I take into account Tasi that no punishment this court can impose on you is greater than your having to live with the knowledge that you took your sisters life. That is a burden you will bear alone and permanently. It is also clear to me that you have accepted responsibility for what occurred as evidenced by your plea to the charge. I have no doubt if you had this day to do over again you would wish for a far different outcome.

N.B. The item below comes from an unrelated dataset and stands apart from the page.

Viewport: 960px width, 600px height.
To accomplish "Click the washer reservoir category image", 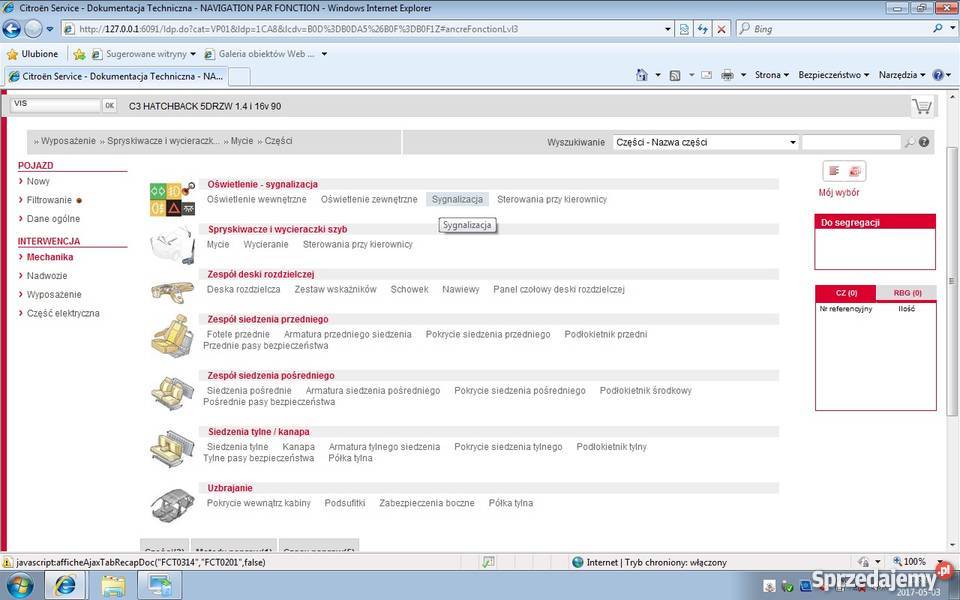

It is clear from what is before the court that you have apologised to your parents for this tragic accident. From what your mother has told us this afternoon matters have been settled within your family harmoniously. As your counsel has pointed out you are a first offender and your guilty plea has saved the courts limited resources and time and perhaps spared your mother and other members of your family having to relive this tragic incident. I also note that you spent some 3 months in custody when this matter was first brought before the court while the police finalised their charges.

Considering the facts of this matter I assess your degree of criminal culpability as quite low. And there are many mitigating factors in your favour. The prosecution have sought a prison term be imposed on you Tasi. However I am of the view the interests of justice are not served by such a penalty for your case. But there must be some penalty to mark the seriousness of the offending and the loss of a human life. I note the probation office have assessed you as a suitable candidate for community service.

Accordingly in respect of this matter you will be convicted of the crime of manslaughter and placed on supervision under the probation office for a period of 2 years. There are special conditions for that supervision and these are as follows. Firstly you will undertake 150 hours of community service under the office community service program; secondly for the period of your 2 years supervision you are to refrain from consumption of alcohol of any kind that includes homebrew; thirdly you are also not to be found inside any bar or place serving alcohol and that includes a shop premises. My advice to you Tasi is if you cannot handle alcohol leave it alone. Drink CCK coffee that does not send you to prison.

O isi tulaga o lou faanofo vaavaaia le alii ofisa lea e alala mai. A mae’a fai se lua tala e faamalamalama atu e le alii ofisa ia tulaga o lau faanofo vaavaaia. Ua e malamalama i le faaiuga o lau mataupu? (defendant indicated he understood).